### Vorliegender Text

Hofgarten. Vater Otto im Schlösschen im Hofgarten, Sohn Ulrich im Grafschaftsmuseum. "Seit 1984 sind wir Modersohn-Stadt", sagte Oberbürgermeister Stefan Mikulicz und hätte hinzufügen können, "seit diesem Wochenende mehr denn je". Wenige Stunden nach der Eröffnung der Ausstellung "Otto Modersohn - die 20er Jahre in Fischerhude" im Museum "Schlösschen im Hofgarten" startete im Grafschaftsmuseum die Retrospektive mit Werken seines im Zweiten Weltkrieg gefallenen Sohnes (siehe weiteren Artikel). Otto Modersohns Werk ist in Wertheim wohl bekannt, und doch schaffen es die Ausstellungsmacher immer wieder, neue Schwerpunkte zu setzen, Nuancen zu finden. Dieses Mal mit den Bildern, die zwischen 1916 und 1925 in Fischerhude entstanden, wohin Otto und seine dritte Frau, Louise Modersohn-Breling von Worpswede gezogen waren.

### Daten
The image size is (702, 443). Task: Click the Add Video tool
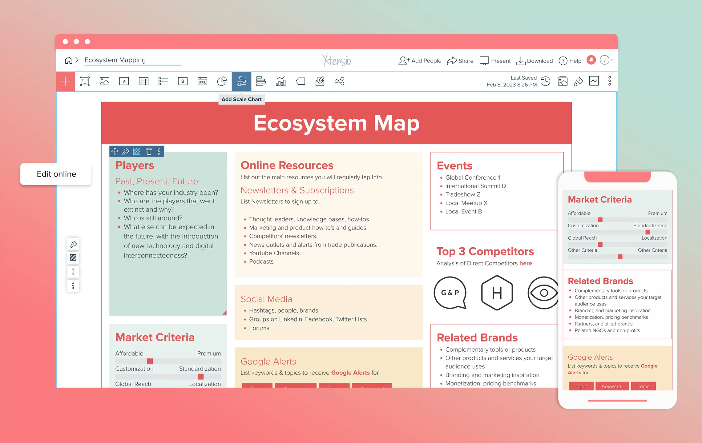tap(124, 81)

### Ziel der Übung
Nenne alle Personen, die im Text über die Modersohn-Ausstellungen mit Namen erwähnt werden.

### Lösung der Aufgabe
- Otto Modersohn
- Ulrich, der Sohn Otto Modersohns
- Stefan Mikulicz, Oberbürgermeister
- Louise Modersohn-Breling, Otto Modersohns dritte Frau